▸ **Excerpt provided**
-=-=-
Egypt in February 2011 is not Iran in January 1979, and those darkly predicting that Egypt’s revolution is fated to turn into another Islamic dictatorship are ignoring the many stark differences between the two situations. But as Egypt enters an unknown course, I am reminded of the fate of Sadegh Ghotbzadeh, once Iran’s foreign minister, ultimately destroyed by the man and movement he devoted his life to bring to power.

I first met him in October 1976 in Paris when I was a producer at “60 Minutes” teamed up with Mike Wallace. I was investigating the activities outside Iran of the shah’s feared secret police, the Savak. The most remarkable story came from Ghotbzadeh, then a 37-year-old Iranian dissident, active with one of the many exile groups in the French capital. A handsome, impeccably dressed Iranian, he spoke fluent English and French and had been working against the shah since his university days in the United States. He introduced us to a stocky 67-year-old Armenian by the name of Jules Khan Pira — his would-be assassin.
-=-=-
▸ **Supplied records**
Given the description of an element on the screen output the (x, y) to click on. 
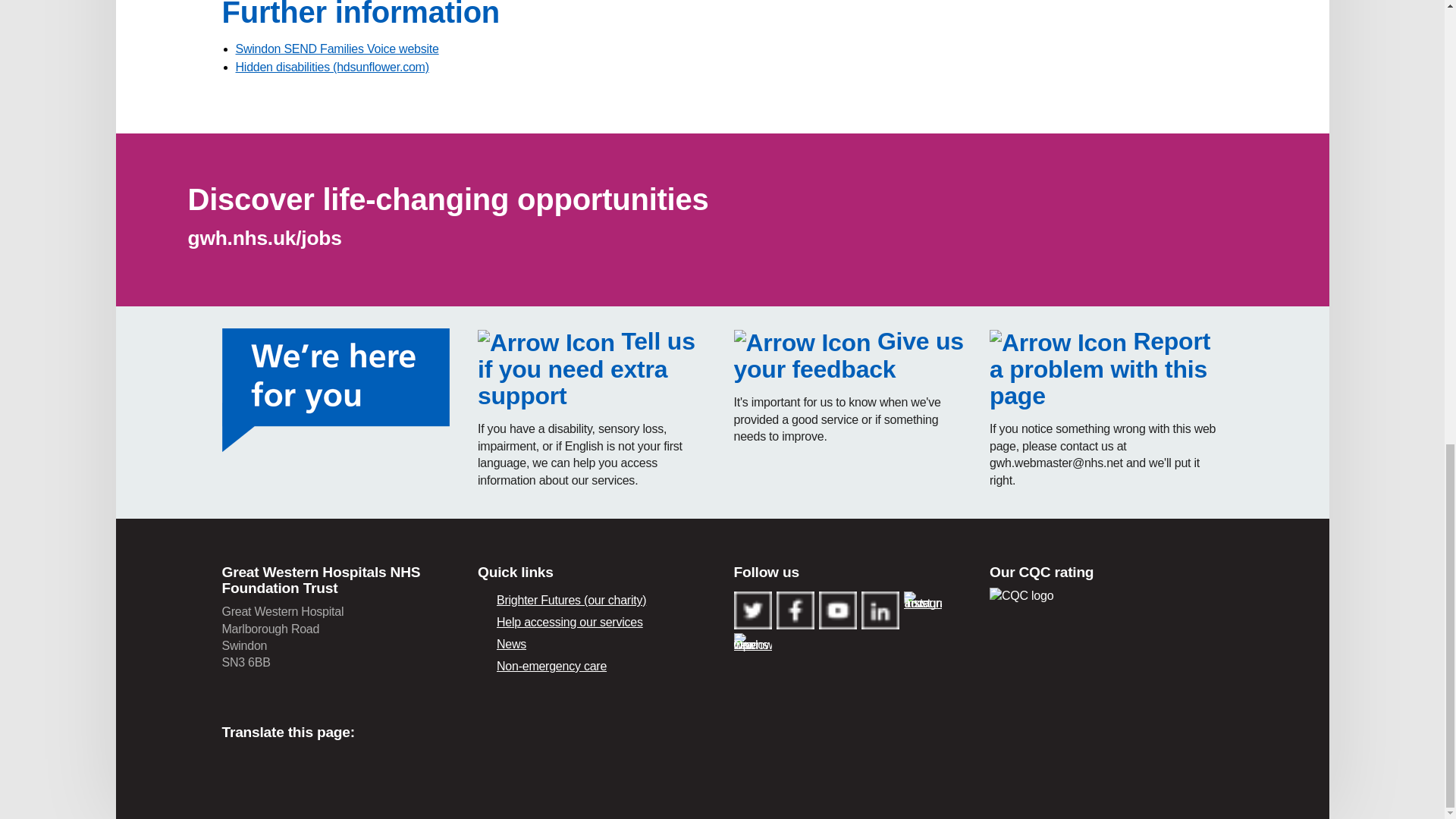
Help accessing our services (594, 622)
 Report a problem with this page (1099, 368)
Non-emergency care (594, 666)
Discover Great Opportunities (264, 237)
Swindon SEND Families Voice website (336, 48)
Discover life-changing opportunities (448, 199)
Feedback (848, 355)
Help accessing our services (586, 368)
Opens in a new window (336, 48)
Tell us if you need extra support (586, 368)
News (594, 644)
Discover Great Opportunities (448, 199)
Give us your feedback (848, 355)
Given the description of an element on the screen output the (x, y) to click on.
-=-=-
▸ **Required tasks**
1. Decide whether each statement agrees with the Ghotbzadeh passage. Answer yes or no for each, and quote the deciding words. (a) Ghotbzadeh was 37 years old when the author first met him. (b) The author first met Ghotbzadeh in Paris in January 1979. (c) Jules Khan Pira was Armenian.
2. In the entries, edit the lines starting with the line containing "Help accessing our services (594, 622)" and going on through the end of the entries. Replace "Great" with "Exciting", change nothing else, and give only those lines.
The entries have no connection to the Ghotbzadeh passage.

▸ **Solutions below**
1.
(a) Yes: "then a 37-year-old Iranian dissident"
(b) No: "I first met him in October 1976 in Paris"
(c) Yes: "a stocky 67-year-old Armenian by the name of Jules Khan Pira"

2.
Help accessing our services (594, 622)
 Report a problem with this page (1099, 368)
Non-emergency care (594, 666)
Discover Exciting Opportunities (264, 237)
Swindon SEND Families Voice website (336, 48)
Discover life-changing opportunities (448, 199)
Feedback (848, 355)
Help accessing our services (586, 368)
Opens in a new window (336, 48)
Tell us if you need extra support (586, 368)
News (594, 644)
Discover Exciting Opportunities (448, 199)
Give us your feedback (848, 355)
Given the description of an element on the screen output the (x, y) to click on.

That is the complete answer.